## Work instruction:
Nothing but the lines from the one with "This screenshot has height=942, width=1080." through the end of the data should be set down, each exactly as written, and no picture should be included.

## Given data:

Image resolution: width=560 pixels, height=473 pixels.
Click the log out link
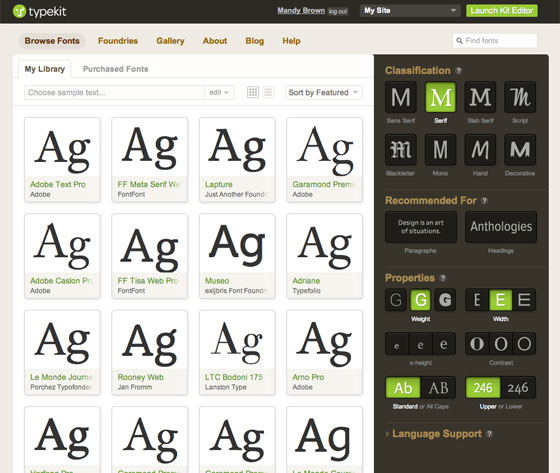[338, 11]
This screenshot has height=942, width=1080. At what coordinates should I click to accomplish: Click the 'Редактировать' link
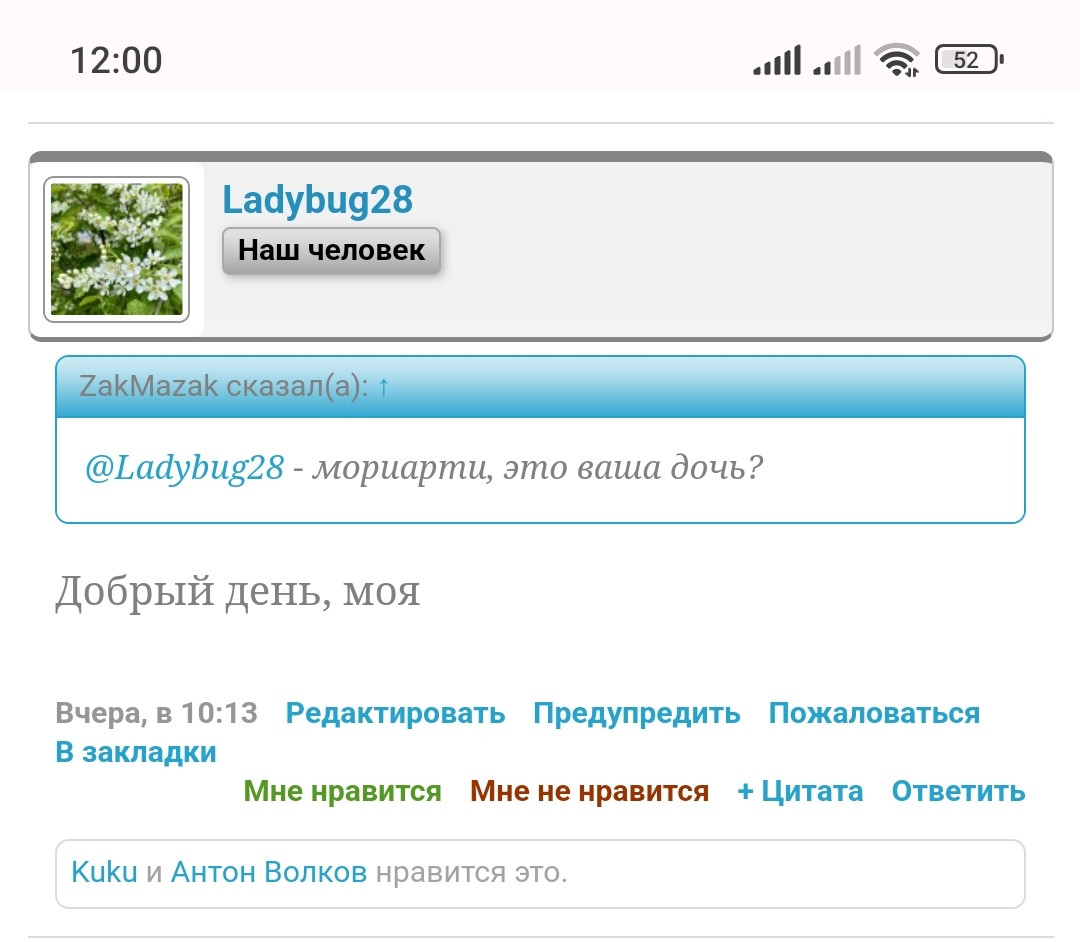[395, 713]
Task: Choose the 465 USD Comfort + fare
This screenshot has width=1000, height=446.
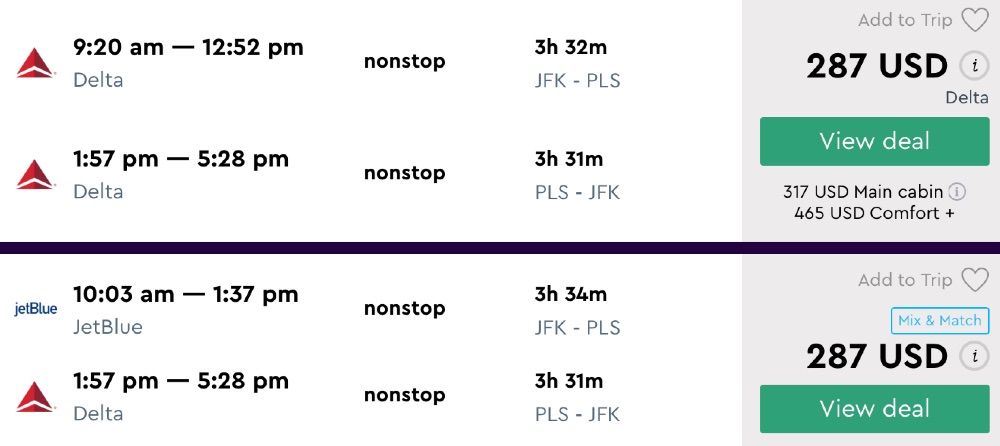Action: click(867, 213)
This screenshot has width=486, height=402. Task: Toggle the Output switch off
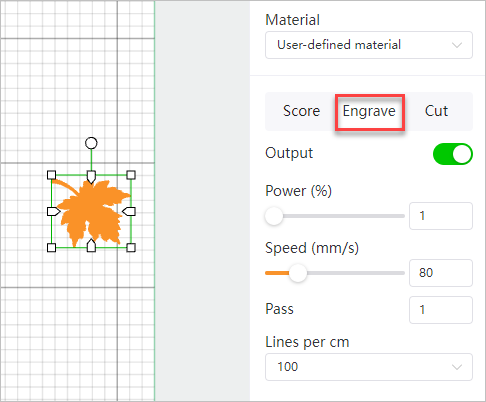point(453,154)
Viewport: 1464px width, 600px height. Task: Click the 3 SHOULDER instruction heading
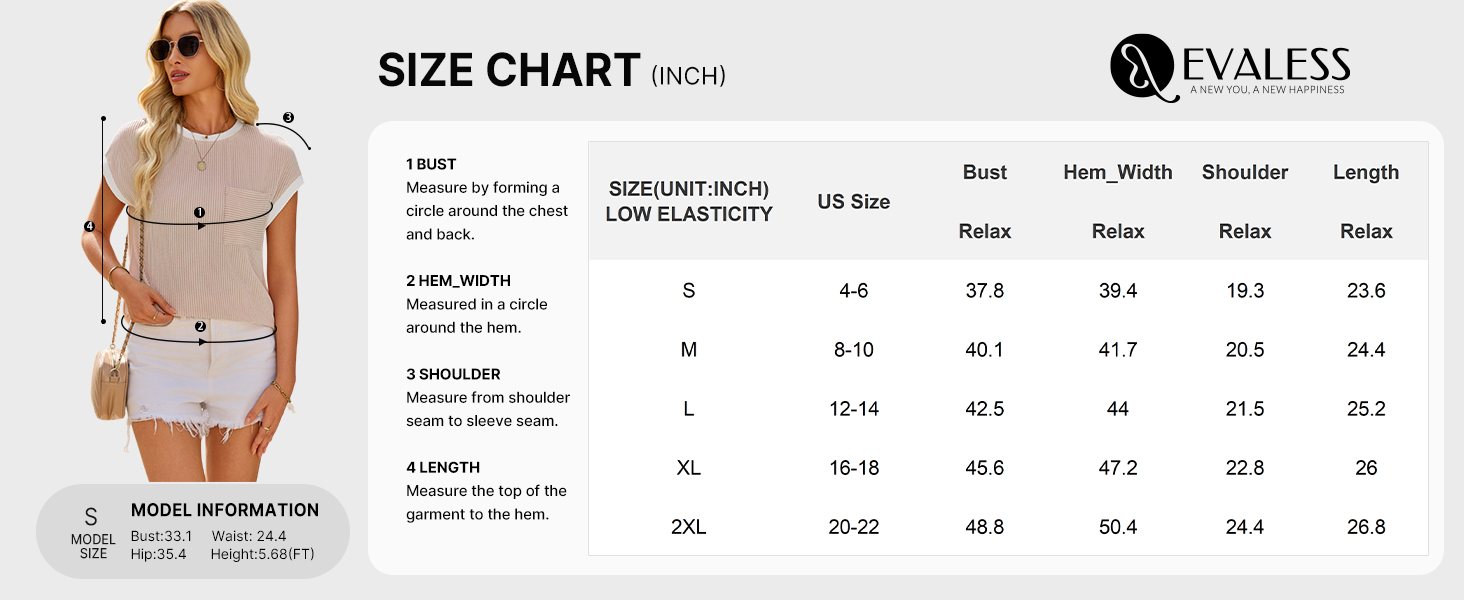453,374
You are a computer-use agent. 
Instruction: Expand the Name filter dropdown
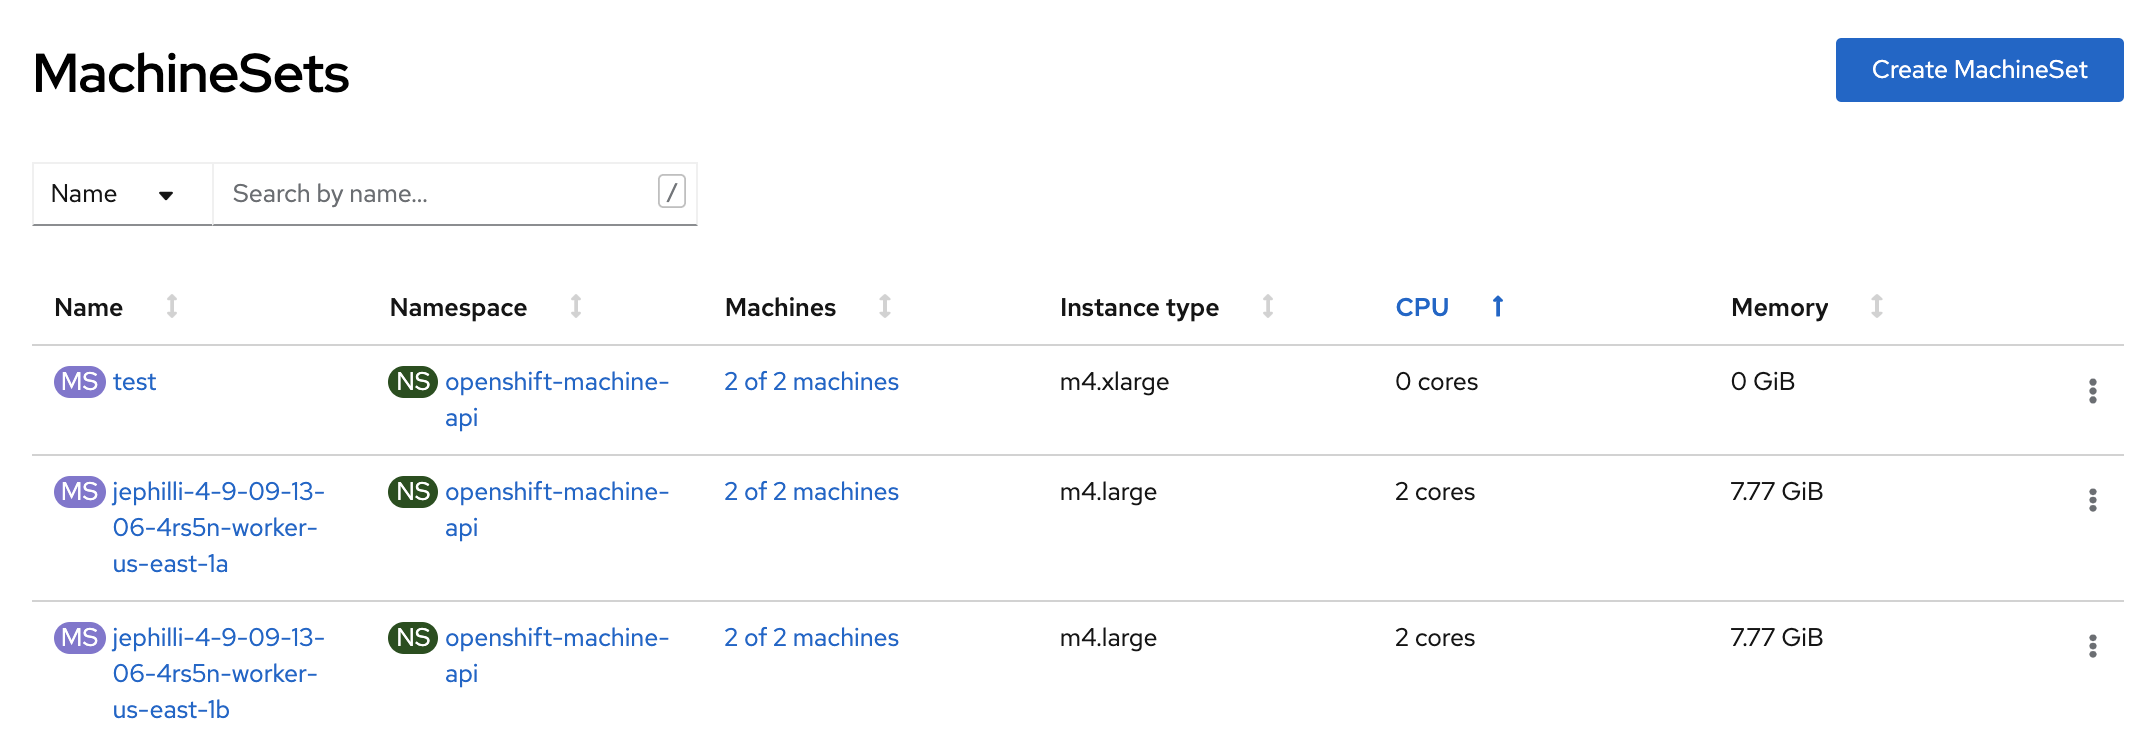point(122,194)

## Task result:
This screenshot has height=942, width=1080. At what coordinates should I click to accomplish: Click the 'Редактировать' link
[395, 713]
Task: Choose the 465 USD Comfort + fare
This screenshot has width=1000, height=446.
Action: click(867, 213)
This screenshot has width=486, height=402. Task: Toggle the Output switch off
point(453,154)
Viewport: 1464px width, 600px height. Task: Click the 3 SHOULDER instruction heading
453,374
You are a computer-use agent. 
Instruction: Expand the Name filter dropdown
point(122,194)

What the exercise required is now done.